The take-home message (unless you don’t want to take it home…) is simply that birds with higher collision rates in this project are indeed found more often in metropolitan areas (populated places)/their migratory routes take them more often through cities. They take the Mississippi and Atlantic Corridors where there are more cities, while those with lower rates take the Pacific and Central ones.


The four main migration corridors

That’s it. We presented this project in front of a few people including two judges on GIS Day. Of course, there are many factors that were not controlled and this preliminary project could use a lot of refinement, but there are components that could hopefully and potentially be of use for future researches. For details about the project, questions or comments, I’d be more than happy to get in contact.

2) FSWEP (Federal Student Work Experience Program).

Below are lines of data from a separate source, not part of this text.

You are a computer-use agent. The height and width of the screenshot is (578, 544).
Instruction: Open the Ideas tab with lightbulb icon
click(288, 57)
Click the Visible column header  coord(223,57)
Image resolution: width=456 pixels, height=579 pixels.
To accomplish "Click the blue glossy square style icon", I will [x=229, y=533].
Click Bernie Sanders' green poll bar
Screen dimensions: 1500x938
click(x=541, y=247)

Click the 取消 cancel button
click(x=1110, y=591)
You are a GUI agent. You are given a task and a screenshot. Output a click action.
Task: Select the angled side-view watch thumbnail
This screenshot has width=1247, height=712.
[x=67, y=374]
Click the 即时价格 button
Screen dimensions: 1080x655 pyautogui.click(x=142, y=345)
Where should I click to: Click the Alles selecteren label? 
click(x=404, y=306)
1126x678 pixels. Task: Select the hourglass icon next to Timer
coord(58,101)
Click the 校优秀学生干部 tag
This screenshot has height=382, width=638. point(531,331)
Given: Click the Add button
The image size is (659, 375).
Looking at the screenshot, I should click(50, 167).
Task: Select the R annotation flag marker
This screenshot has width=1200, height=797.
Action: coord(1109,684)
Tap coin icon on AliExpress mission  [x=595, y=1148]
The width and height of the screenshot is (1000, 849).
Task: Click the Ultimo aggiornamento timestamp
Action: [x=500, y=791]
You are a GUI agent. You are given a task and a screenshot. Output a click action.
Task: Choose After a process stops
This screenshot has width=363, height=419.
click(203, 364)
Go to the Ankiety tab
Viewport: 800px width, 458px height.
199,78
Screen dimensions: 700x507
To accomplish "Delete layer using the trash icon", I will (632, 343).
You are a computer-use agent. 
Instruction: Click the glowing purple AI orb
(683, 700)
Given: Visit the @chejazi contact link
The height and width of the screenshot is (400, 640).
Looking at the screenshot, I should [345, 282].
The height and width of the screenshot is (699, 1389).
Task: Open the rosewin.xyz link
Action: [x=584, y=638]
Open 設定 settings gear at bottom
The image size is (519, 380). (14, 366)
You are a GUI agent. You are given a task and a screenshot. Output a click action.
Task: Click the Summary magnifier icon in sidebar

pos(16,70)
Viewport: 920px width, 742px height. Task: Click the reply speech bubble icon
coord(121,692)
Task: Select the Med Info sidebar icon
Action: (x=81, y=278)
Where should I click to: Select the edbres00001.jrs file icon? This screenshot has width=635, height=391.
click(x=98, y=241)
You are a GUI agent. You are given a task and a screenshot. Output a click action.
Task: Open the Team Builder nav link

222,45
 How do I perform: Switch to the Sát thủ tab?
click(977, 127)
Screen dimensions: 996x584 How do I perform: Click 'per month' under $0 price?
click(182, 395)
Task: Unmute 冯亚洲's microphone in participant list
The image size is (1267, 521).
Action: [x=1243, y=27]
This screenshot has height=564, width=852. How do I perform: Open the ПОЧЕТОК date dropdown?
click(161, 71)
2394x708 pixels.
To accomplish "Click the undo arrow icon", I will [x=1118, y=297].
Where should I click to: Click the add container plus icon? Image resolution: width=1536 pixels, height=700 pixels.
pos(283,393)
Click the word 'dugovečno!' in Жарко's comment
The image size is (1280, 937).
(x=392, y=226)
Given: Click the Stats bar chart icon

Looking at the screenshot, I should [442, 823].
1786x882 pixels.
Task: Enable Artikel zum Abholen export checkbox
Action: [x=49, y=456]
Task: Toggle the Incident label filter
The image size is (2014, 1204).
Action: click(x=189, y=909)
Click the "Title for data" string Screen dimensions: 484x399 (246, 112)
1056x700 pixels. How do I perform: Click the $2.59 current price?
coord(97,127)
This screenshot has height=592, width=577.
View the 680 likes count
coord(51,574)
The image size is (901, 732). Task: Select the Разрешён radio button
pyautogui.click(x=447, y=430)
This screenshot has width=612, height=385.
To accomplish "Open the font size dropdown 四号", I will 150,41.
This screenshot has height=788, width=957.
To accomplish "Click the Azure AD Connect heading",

Every time a friend tells me they have a hard time finding a job, I scream “FSWEP!”…okay, no I don’t scream that, but you get the gist. I also think it’s a great program for anyone who, like me, frowns at the CO-OP work terms’ schedule (for various reasons). This is a government-run program targeting high school/undergraduate students studying full-time in college or university. Depending on the skills that an applicant states they possess, different ministries will send job offers. I had selected skills ranging from computer science-related ones to laboratory and field sampling ones. From personal experience (and logically), there are a lot more positions available closer to the computer side of the spectrum. Those jobs come from many places including Environment Canada, Citizenship and Immigration, Public Works, etc. In fact, I’ve never had a job offer that leaned more toward the science side…perhaps CO-OP would’ve helped (a lot) in this regard.

That’s when FSWEP’s Departmental Programs went into play. There are four categories: Canada Border Services Agency – Student Border Services Officer, Veterans Affairs Canada – Student Guide Program in France, Fisheries and Oceans Canada – Great Lakes Area Summer Science Student Program, and Canadian Coast Guard – Inshore Rescue Boat Service.
Sadly speaking, I’d been interested in the Great lakes Area Program since I first found out about FSWEP in the fall of 2012, but it’s a summer program and my summers had never been free enough for me to fit this job in, until THIS YEAR. Come on guys, give me a chance. It’s not the only job I’m excited for, but certainly one of the top ones.

I’ll update this or make another post in the event that I remember another nature-related activity I’ve done. Until then, keep living hard and working hard folks!